PSP police are today analysing CCTV images after two deeply worrying incidents earlier in the week saw agents surrounded and incapable of restoring order.
The issues followed the dramatic deaths of three men, aged between 20-40, on the ‘Segundo Circular’ road in the early hours of last Friday morning.
The trio had been taking part in what newspapers describe as ‘an illegal race’.
The Mercedes they were in is understood to have been travelling at over 250 km/h before it overturned, careered into a concrete post, breached the central reservation and hurtled across the other side of the road, breaking up into pieces.
At the time of the crash the car was being followed by at least three motorcyclists who had filmed it travelling at speeds of around 300 km/h on the Vasco da Gama bridge.

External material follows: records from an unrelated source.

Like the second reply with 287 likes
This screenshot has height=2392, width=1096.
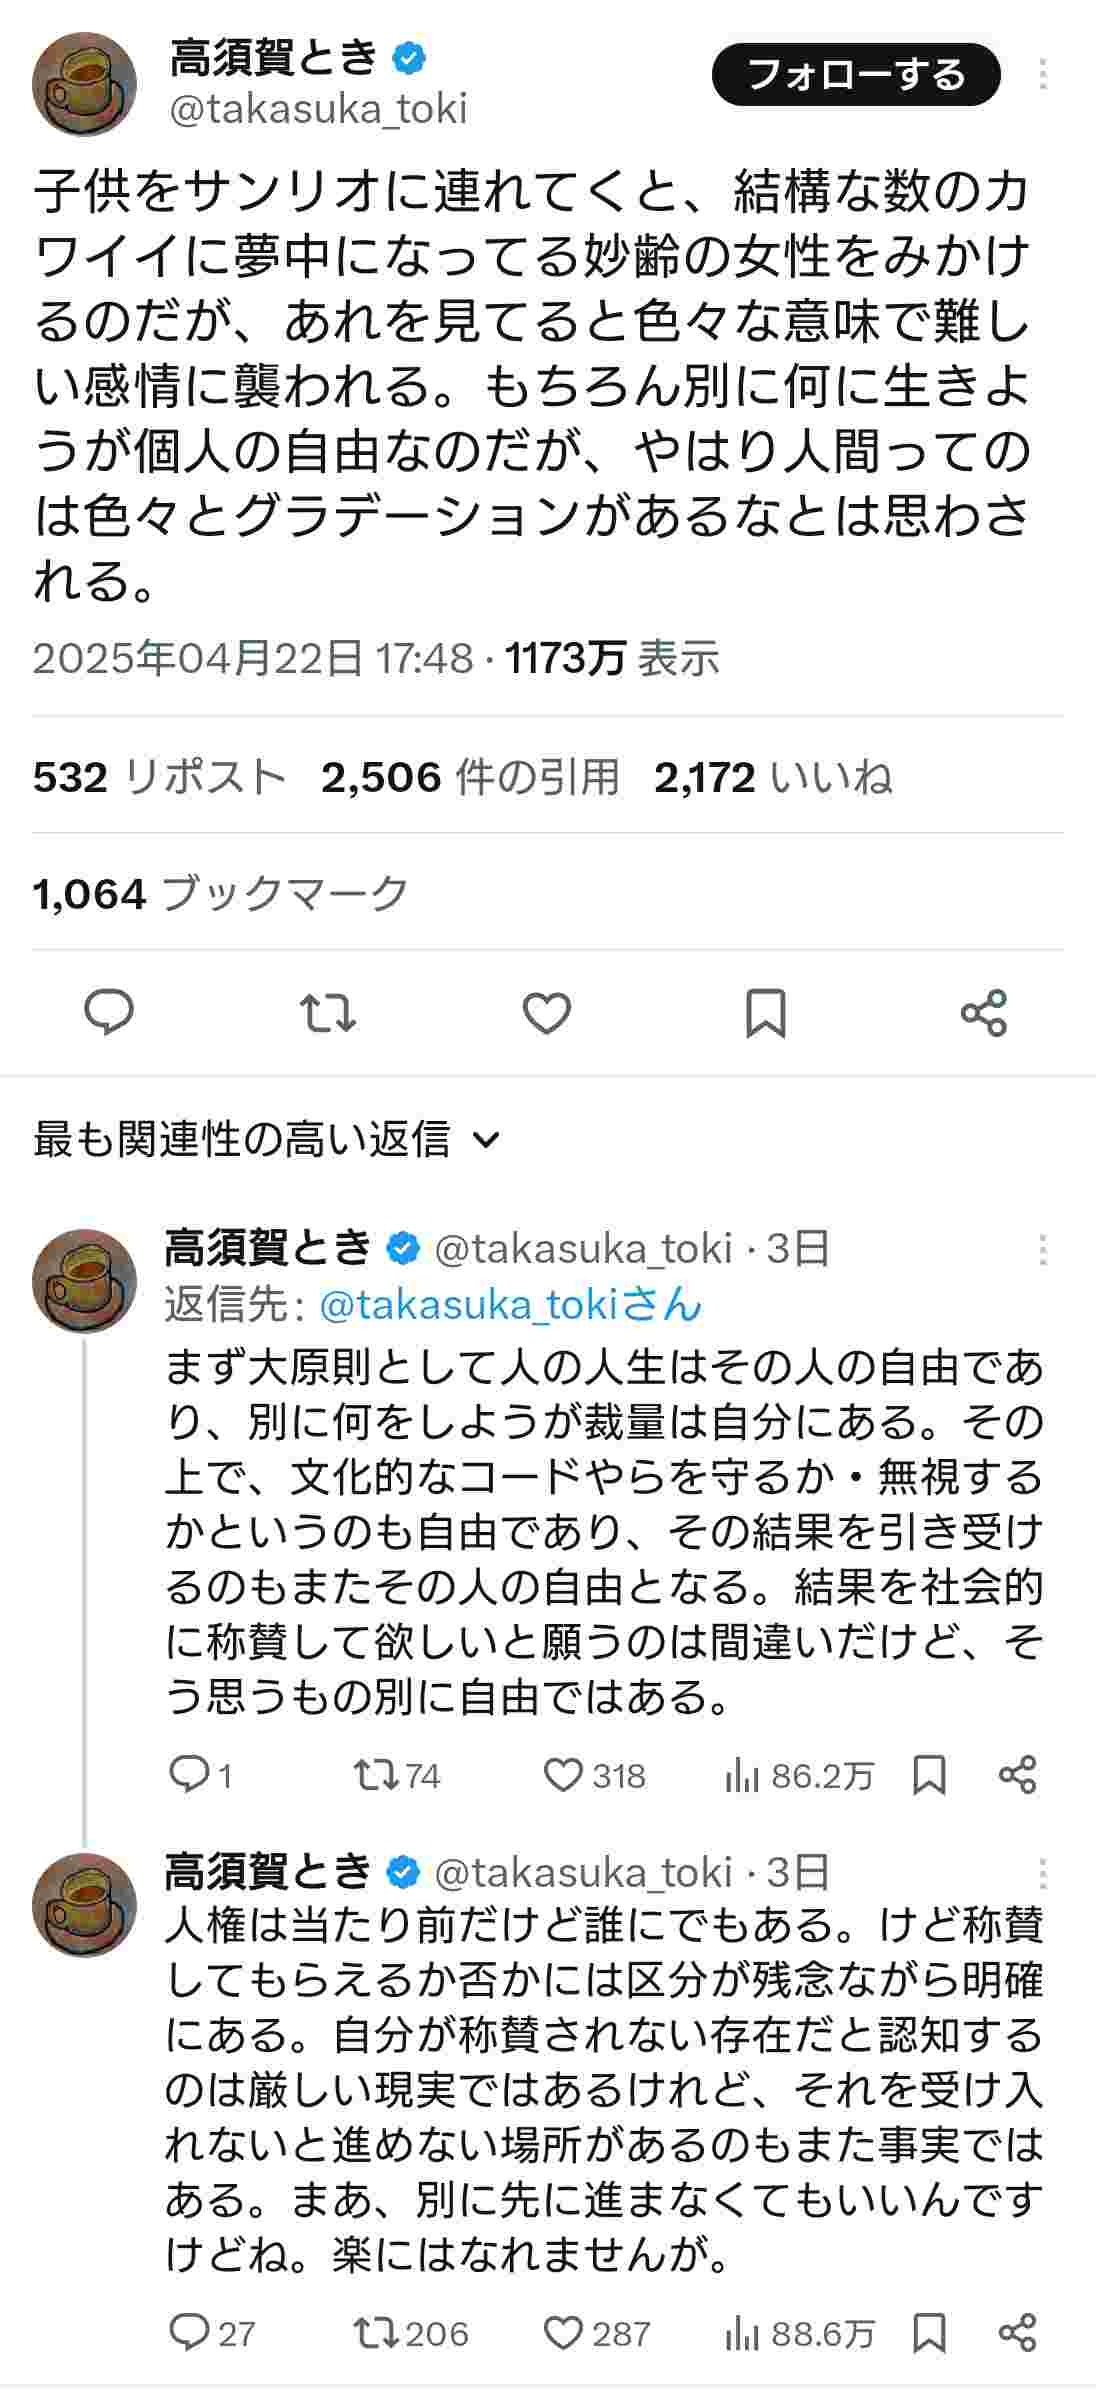point(563,2332)
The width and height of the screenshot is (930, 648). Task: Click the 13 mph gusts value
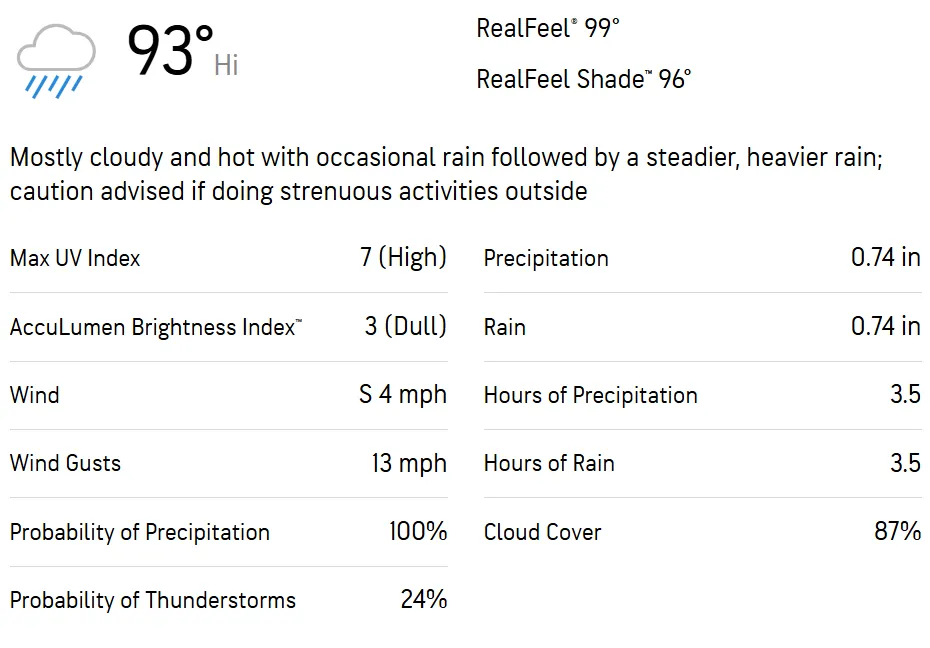(409, 463)
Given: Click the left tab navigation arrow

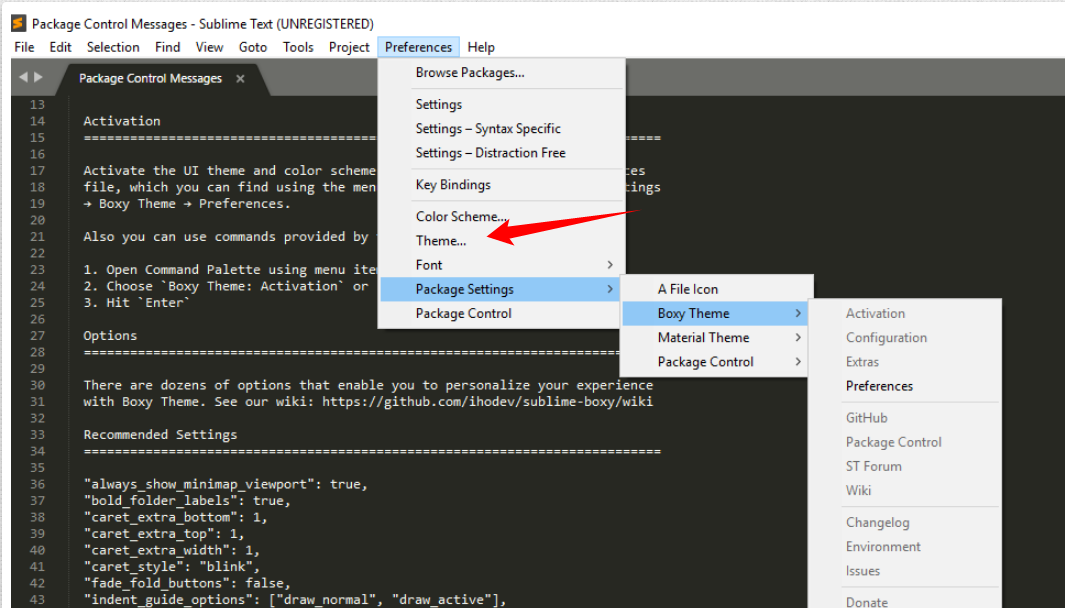Looking at the screenshot, I should [24, 77].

The deaths clearly moved an entire community, which decided to hold an impromptu memorial late on Saturday night at the spot where the men died.
The gathering involved around 150 cars and as many as 500 people – and totally blocked the Segundo Circular.
When police moved in to try and disperse the crowd, people point-blank refused.
The same kind of hostility played out at the funeral on Tuesday.
Motorbike riders without helmets caused pandemonium – even entering the cemetery – revving loudly and racing up and down the rows of plots.
As reports explain, “after the disorder of Sunday, police authorities once again showed themselves to be incapable of restoring order”.
Said Correio da Manhã tabloid: “There are images of agents on their own forced to pull their service weapons to defend themselves”.
By the time reinforcements arrived, in the form of eight truck loads of police, the worst had passed- and the funeral cortège was able to proceed.
But the bottom line is a picture of crumbling ‘law and order’ in a neighbourhood already known for gang-related violence.
Thus, police now are trolling through all the CCTV images they can find in order to identify the troublemakers and start judicial proceedings.
Says CM, the owners of the cars involved in the impromptu memorial have been largely identified through images of the various vehicle licence plates, and a case for compromising road safety and illegal protest is now being drawn up by the Public Ministry.
But the real implications of the last few days are what concerns city police, many of whom have taken independently to the pages of social media “to question the proceedings of the PSP in the way it deals with similar cases”, says CM.